### TEXTE PRÉSENTÉ
________

La théorie de l’imprévision a été admise, voilà très longtemps, par un arrêt du Conseil d’Etat, Gaz de Bordeaux de 1916. Elle est reprise par l’article L. 6 du Code de la Commande Publique. L’article R. 2194-5 du Code de la Commande Publique ajoute que le marché peut être modifié pour circonstances imprévues.

Deux conditions doivent être réunies :

  1. L’événement doit être imprévisible et extérieur aux parties ;
  2. L’événement doit provoquer un bouleversement dans l’économie du contrat.

 

En cas d’imprévision, l’entreprise doit poursuivre l’exécution du marché, elle sera en contrepartie indemnisée.

Par ailleurs, le Cahier des Clauses Administratives Générales (CCAG) -Travaux de 2009 prévoit en son article 10.1.1 que :

« A l’exception des seules sujétions mentionnées dans le marché comme n’étant pas couvertes par les prix, ceux-ci sont réputés tenir compte de toutes les sujétions d’exécution des travaux qui sont normalement prévisibles dans les conditions de temps et de lieu où s’exécutent ces travaux ».

 

Les sujétions imposées par le COVID-19 étant imprévisibles, il faut considérer qu’elles ne sont pas comprises dans le prix. En d’autres termes, les sujétions liées au contexte épidémique semblent pouvoir être indemnisées pour les entreprises, sous réserve que l’économie du marché en soit bouleversée.

 

Remarque : Par sujétions liées au contexte épidémique, il faut se référer à celles imposées par le décret 2020-260 du 16 mars 2020, l’arrêté du 14 mars 2020 (notamment de son article préliminaire)  et l’article 2 du Décret n° 2020-293 du 23 mars 2020 prescrivant les mesures générales nécessaires pour faire face à l’épidémie actuelle dans le cadre de l’état d’urgence sanitaire.

 

  1. En conséquence : « pas d’imputation d’office au compte prorata » des dépenses de reprise

Les dépenses supplémentaires liées aux mesures rendues nécessaires par le PGC SPS actualisé ne peuvent être imputées d’office au compte prorata.

Si le gestionnaire du compte prorata est sollicité par le maître d’ouvrage, il faut se référer aux pièces du marché et à la convention de l’opération (et plus précisément aux dispositions portant sur les règles d’approbation des dépenses affectées au prorata).

________

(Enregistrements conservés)

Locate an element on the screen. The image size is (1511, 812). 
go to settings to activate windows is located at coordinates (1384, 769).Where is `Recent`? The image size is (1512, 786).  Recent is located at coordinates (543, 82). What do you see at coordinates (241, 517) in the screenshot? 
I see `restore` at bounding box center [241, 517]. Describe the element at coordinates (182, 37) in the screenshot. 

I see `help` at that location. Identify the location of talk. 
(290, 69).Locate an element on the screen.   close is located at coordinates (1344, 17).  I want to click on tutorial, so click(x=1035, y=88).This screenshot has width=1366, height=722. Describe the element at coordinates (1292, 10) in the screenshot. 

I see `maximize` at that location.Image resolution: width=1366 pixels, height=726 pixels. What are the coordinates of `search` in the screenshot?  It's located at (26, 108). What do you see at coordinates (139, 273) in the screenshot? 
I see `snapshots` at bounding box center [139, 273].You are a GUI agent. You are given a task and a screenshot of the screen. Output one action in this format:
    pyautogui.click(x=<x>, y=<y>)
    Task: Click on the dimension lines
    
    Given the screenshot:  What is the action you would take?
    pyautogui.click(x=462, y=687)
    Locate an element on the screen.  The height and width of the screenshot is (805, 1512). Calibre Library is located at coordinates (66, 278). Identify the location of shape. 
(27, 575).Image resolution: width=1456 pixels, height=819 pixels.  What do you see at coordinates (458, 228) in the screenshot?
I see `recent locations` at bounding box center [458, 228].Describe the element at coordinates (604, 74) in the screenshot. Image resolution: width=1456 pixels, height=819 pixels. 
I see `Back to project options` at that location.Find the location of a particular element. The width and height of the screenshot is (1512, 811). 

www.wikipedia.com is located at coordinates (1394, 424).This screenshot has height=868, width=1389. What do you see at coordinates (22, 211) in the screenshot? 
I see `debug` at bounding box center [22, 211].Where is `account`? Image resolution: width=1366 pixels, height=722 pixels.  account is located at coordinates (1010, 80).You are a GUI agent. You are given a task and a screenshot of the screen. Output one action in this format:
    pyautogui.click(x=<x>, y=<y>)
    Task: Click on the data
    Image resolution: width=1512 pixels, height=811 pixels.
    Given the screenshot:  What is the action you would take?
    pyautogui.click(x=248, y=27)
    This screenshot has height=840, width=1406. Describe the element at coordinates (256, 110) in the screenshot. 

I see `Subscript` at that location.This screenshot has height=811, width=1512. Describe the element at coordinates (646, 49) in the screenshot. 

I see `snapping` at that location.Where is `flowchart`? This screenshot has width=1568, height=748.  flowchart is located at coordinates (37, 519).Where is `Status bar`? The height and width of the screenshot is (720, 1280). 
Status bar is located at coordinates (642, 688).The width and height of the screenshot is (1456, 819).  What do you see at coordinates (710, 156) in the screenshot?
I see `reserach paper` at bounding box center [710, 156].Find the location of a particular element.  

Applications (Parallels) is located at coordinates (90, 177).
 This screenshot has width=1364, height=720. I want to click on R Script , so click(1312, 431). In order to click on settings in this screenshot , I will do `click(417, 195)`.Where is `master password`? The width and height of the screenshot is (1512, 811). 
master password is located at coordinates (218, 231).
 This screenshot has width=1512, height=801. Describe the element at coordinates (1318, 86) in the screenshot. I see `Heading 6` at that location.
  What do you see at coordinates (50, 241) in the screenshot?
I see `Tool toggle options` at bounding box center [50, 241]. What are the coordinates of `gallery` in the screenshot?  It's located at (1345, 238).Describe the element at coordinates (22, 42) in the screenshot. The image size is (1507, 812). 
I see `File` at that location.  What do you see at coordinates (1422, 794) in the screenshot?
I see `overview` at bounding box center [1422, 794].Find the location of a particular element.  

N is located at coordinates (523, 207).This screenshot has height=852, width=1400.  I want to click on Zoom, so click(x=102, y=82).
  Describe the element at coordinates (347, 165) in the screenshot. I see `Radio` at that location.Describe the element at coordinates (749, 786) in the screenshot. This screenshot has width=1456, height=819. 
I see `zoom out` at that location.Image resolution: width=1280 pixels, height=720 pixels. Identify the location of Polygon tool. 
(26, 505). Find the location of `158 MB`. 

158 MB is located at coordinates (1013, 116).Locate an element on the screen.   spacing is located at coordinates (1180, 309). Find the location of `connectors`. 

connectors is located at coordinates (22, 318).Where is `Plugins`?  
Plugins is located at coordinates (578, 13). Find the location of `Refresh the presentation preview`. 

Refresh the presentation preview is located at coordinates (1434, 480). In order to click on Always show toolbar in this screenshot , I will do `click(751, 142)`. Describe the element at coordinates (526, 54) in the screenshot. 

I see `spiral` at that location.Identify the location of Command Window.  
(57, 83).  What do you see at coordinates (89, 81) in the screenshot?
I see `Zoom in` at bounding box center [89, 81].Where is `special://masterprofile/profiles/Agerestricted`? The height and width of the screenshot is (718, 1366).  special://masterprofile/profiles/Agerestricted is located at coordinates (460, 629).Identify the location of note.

________

### EXERCICES À RÉALISER
**1)** D'après le texte sur la théorie de l'imprévision, quel arrêt du Conseil d'État a admis cette théorie, et en quelle année ?
**2)** Résumez plus brièvement le paragraphe du texte sur la théorie de l'imprévision qui commence par « Les sujétions imposées par le COVID-19 », en conservant ses faits essentiels.
**3)** Poursuivez la rédaction du texte sur la théorie de l'imprévision à partir de sa dernière phrase.
Ces enregistrements proviennent d'une autre source.

### RÉPONSES AUX EXERCICES
**1)** L'arrêt Gaz de Bordeaux, en 1916.

**2)** Imprévisibles, les sujétions dues au COVID-19 ne sont pas comprises dans le prix et semblent donc indemnisables pour les entreprises, à condition que l'économie du marché soit bouleversée.

**3)**
L’ensemble des dépenses exposées pour la reprise du chantier n’ont pas toute vocation à être prises en charge par la collectivité des entreprises.

 

Modalités et précautions à prendre au redémarrage des travaux :

 

« Faire prendre acte de l’état d’avancement et de l’état des ouvrages »

Il est conseillé avant toute reprise des prestations de faire constater l’état des ouvrages après l’arrêt des travaux par la maîtrise d’œuvre (au minimum) ainsi que d’éventuelles dégradations intervenues depuis cet arrêt.

 

 

Marchés privés

Il est recommandé de faire constater les prestations exécutées ainsi que leur état après l’arrêt des travaux. Cela est indispensable pour la facturation, si l’état d’avancement des travaux n’a pas été effectué notamment par la maîtrise d’œuvre et, en cas de dégradation des ouvrages, afin de pouvoir obtenir éventuelle prolongation du délai d’exécution.

 

Marchés publics :

En matière de marchés publics, si l’entreprise a reçu un ordre de service d’arrêt des travaux, un redémarrage sera ordonné par un second ordre de service.

Si cet ordre de service appelle des réserves, juridiques, techniques ou financières, elles devront être formulées dans le délai de 15 jours à compter de la réception de l’OS, par courrier recommandé avec avis de réception.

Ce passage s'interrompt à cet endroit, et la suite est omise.